HOF Profile: Greg Maddux

greg_madduxThe MLB is a constant battle between pitchers and batters or offence and defence and the players who can tip the scales in that battle are few and far between. The teams are always looking to find those players with the additions of only a few meaning the difference between sitting out of the playoffs and winning the World Series. That is especially true for pitchers as teams look for a number of pitchers to help create a great rotation. To do this the MLB teams look for a mixture of styles and there are many to choose from when speaking of pitchers. There are the power arms who throw so hard that they can simply blow a pitch by a batter. There are the junk pitchers who use deception rather than speed to fool the batters and make them swing at a ball that seems to disappear. Then there are pitchers like Greg Maddux who never had the power or the junk pitches to get batters. Instead these pitchers would use decent pitches with great location to get batters out. These pitchers would put the ball where it just simply could not be hit and batters would swing away unable to get wood on the ball. These pitchers are generally some of the best and longest lasting pitchers in the MLB. They don’t rely on a big arm that goes away with age and can be taken away at any moment due to bad mechanics. They also don’t rely on gimmick pitchers that can be figured out if they spend long enough in the league. The in between pitchers rely on an arm strong enough arm to throw hard but not to the point where they play on the edge of hurting themselves. They use a good variety of pitches that keep batters guessing rather than relying on one out pitch. Their power is in where they put the ball and when looking at that skill it is easier to last longer as long as the location stays. The best of these pitchers keep that ability for long stretches and can be some of the most impossible pitchers to hit. That is the type of pitcher that Greg Maddux was and he would prove that these type of pitchers can have a long and successful career as he was one of the most dominant pitchers in one of the toughest times for the men on the mound.

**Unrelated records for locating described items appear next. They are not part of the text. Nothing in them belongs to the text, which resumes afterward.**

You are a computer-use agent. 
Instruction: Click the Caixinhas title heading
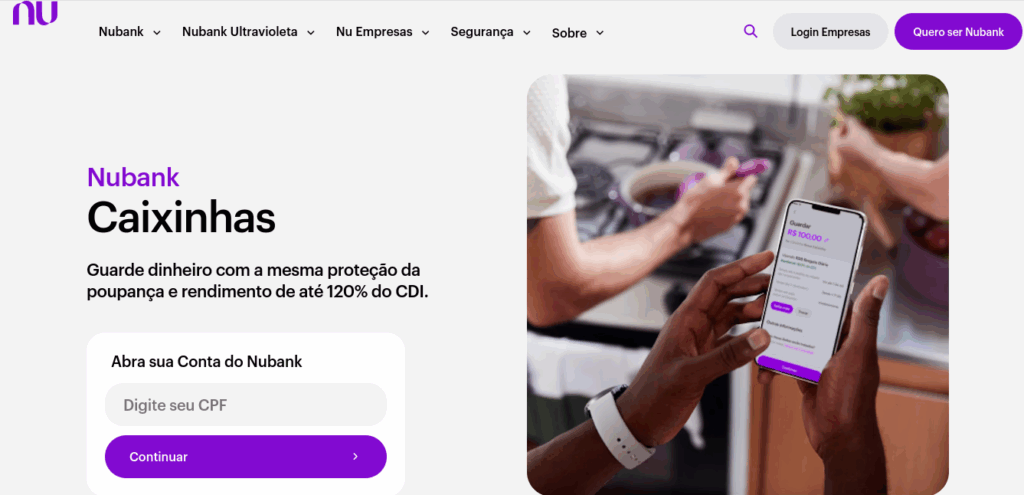(181, 217)
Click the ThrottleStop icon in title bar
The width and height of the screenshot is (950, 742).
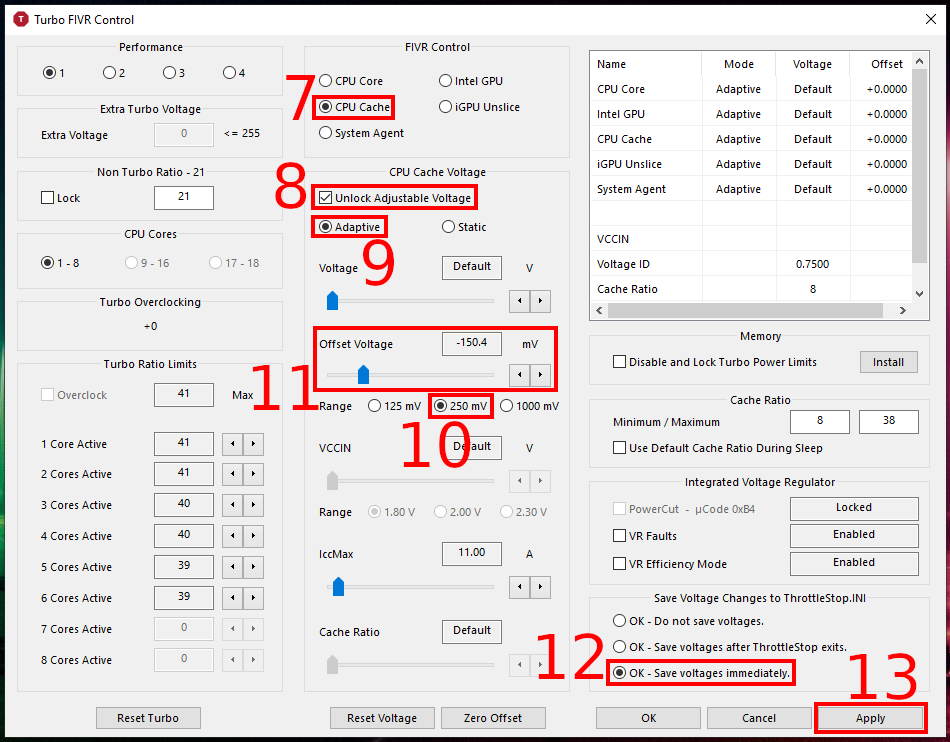click(18, 19)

Greg Maddux has decided that he will not wear a logo on his plaque as he enters the Hall of Fame and that has everything to do with the two teams to reap the biggest rewards from the control specialist. After a successful high school career Maddux would be taken in the second round by the Chicago Cubs. It was in the Cubs organization where Maddux developed what made him great but he would not get there with no struggles. After a great two seasons in the minor leagues Maddux would make his MLB debut in 1987 as a 21-year-old. His rookie season in the league was a struggle as he went 6-14 with a 5.61 ERA in what seemed like a case of a young pitcher being called up too soon. Then he would figure things out for his sophomore season and essentially every season from then on. Using a number of pitches but relying on his fastball and change-up and the location he could place these pitches in Maddux would become one of the most dominant pitchers of the era. After his rookie season Maddux would roll to more winning records and eventually would go 17 seasons with at least 15 wins, a major league record. In 1992 Maddux would leave the Cubs after his first Cy Young award cashing in on his free agency opportunity to sign with the Atlanta Braves. He would continue to win awards with the Braves earning another three Cy Young awards for a record 4 Cy Young Awards, an accomplishment only matched by Randy Johnson. As a member of the Braves he would be a part of one of the most dominant pitching rotations in the MLB alongside Tom Glavine and John Smoltz. With a long career Maddux would solidify his spot among the best of the best and for the king of control his legend will be solidified in the Hall of Fame.